Hmm I have the 65 amp breed. Both amps turned all the way down. The amps ground to the sub frame. I should add a second body ground.

if my amp turns on, and i dont have the supplement ground also hooked up, (it goes from the neg post to the shock tower is all, nothing special) it will operate for about 5-10 minutes, then go into protection mode because its gotta work to hard for power..

rule of thumb, if you pull a 4 ga power off the batt, make sure to pull that big of a supp ground too.. and for your monoblock, i would have either 2 runs of 8ga to it, or solid 4 ga all the way back to it.. 8ga is fine for the 4 ch..

how bad do your lights dim?

mine draws so much power it makes the GP light on the dash come on, and i thought it didnt even work!!

i would pop your alt off, clean the mounting points down to clean metal on the alt and bracket, and then die-electric the connections, and re-install. (the wire connections and on the case where it clamps to the brkt.

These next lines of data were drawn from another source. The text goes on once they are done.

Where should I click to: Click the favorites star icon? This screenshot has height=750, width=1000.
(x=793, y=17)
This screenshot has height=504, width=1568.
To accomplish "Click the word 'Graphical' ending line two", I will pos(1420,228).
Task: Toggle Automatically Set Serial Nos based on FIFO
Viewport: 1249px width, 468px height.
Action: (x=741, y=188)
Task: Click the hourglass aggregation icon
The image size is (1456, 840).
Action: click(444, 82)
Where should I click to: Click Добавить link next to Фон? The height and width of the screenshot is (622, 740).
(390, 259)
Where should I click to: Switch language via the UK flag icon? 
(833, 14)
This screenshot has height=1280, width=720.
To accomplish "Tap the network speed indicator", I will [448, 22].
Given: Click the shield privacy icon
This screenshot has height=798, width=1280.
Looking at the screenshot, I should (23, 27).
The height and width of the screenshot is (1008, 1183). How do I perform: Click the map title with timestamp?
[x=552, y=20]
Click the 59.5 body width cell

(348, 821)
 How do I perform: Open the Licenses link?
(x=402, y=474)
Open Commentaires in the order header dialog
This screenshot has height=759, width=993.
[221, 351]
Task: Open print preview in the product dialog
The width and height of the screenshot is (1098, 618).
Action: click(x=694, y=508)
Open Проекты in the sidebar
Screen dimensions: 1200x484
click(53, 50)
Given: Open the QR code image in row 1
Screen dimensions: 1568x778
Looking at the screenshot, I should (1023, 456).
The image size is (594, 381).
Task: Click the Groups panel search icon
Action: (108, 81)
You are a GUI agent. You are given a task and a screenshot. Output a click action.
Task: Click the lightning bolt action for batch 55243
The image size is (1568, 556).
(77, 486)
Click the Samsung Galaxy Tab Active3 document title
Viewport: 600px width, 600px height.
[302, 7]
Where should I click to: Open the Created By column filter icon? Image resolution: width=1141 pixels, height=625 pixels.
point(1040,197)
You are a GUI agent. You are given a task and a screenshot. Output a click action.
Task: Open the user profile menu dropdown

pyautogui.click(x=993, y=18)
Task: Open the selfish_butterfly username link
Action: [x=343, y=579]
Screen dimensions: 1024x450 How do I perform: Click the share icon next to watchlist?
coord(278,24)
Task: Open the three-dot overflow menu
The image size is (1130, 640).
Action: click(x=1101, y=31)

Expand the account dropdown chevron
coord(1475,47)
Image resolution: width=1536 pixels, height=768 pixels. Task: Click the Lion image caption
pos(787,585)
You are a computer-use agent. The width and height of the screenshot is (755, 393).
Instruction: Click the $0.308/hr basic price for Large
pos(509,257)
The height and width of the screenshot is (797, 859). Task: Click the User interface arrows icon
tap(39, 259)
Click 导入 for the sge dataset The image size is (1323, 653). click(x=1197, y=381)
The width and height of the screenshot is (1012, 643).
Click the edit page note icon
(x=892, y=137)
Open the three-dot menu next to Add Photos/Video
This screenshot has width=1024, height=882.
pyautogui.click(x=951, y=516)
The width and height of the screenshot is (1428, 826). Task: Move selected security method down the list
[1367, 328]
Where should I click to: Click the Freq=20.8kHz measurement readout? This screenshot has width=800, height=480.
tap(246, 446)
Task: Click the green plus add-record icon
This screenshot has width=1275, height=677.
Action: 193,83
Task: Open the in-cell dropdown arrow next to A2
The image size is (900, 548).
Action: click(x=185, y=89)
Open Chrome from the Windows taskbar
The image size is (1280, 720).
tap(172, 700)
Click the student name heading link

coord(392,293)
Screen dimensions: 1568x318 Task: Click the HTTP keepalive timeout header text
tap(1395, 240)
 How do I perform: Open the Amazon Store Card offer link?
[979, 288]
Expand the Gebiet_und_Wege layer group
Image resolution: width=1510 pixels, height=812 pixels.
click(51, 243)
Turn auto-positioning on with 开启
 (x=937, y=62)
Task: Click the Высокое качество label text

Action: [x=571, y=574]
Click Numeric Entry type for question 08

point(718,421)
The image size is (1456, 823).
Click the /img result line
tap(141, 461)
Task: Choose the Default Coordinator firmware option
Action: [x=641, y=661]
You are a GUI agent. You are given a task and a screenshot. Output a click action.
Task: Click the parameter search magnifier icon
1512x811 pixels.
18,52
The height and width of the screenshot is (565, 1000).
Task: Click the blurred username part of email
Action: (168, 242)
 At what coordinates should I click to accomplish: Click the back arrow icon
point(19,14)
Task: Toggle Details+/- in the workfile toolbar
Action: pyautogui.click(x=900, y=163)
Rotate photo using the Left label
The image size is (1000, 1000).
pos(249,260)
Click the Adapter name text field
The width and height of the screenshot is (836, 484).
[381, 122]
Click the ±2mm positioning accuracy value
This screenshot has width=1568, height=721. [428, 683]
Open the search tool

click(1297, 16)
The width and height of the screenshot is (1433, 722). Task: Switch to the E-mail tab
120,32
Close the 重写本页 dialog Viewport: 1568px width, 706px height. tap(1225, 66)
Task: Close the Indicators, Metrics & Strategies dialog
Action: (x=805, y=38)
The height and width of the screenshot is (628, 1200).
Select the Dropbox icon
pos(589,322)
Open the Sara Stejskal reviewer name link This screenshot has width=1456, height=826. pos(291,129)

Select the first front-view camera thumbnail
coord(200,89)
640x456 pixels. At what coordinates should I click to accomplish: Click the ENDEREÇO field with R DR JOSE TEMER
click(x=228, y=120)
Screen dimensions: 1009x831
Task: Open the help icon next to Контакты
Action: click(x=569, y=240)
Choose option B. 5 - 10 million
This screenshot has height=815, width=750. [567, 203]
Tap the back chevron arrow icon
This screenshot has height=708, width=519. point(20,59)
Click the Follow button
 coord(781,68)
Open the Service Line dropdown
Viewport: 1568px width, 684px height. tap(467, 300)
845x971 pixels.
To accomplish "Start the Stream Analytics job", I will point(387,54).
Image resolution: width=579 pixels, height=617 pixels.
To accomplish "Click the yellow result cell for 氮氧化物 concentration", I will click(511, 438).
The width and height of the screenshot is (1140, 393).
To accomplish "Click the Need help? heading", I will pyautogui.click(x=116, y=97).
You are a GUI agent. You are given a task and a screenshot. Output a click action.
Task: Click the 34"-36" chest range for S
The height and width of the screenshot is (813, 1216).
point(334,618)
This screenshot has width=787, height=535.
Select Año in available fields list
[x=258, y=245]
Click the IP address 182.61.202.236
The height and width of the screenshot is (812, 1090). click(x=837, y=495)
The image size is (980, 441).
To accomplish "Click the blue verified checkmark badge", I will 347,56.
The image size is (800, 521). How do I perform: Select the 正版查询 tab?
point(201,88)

clean both batt terminals, and die electric them too

how cheap are your RCAs? pull your deck out and un hook them one pair at a time till the noise stops..

could be possible its the deck its self making the noise.. my Kenwood Excellon makes a little noise its self. not alternator noise tho, a little noise comes thru the sub even with the car off.

your deck might need a reference wire. you know what one is? its a wire that runs from the case of the amplifier, to the case of the deck. does not need to be grounded.. ive had to use reference wires before..

it took me days to get my GTI electrical system silent..

i have had nothing but 4v decks Lucas, and most make noise.. carb, diesel or EFI, ive had noise thru them all

and i think i agree about the monster rca's, or any good, shielded cable for that matter.

dont use black tape to install a stereo either.. just switching from black tape to butt connectors eliminated noise before..
92 Jetta GLI - Black, 1.6D w/ GT2056V turbo..
86 GTI - 4 Door, Med Twilight Gray, Tow Machine..
86 Audi Coupe GT - Tornado Red, All Stock.. WRECKED.
89 Toyota 4Runner - Dark Grey Metallic, LIFTED!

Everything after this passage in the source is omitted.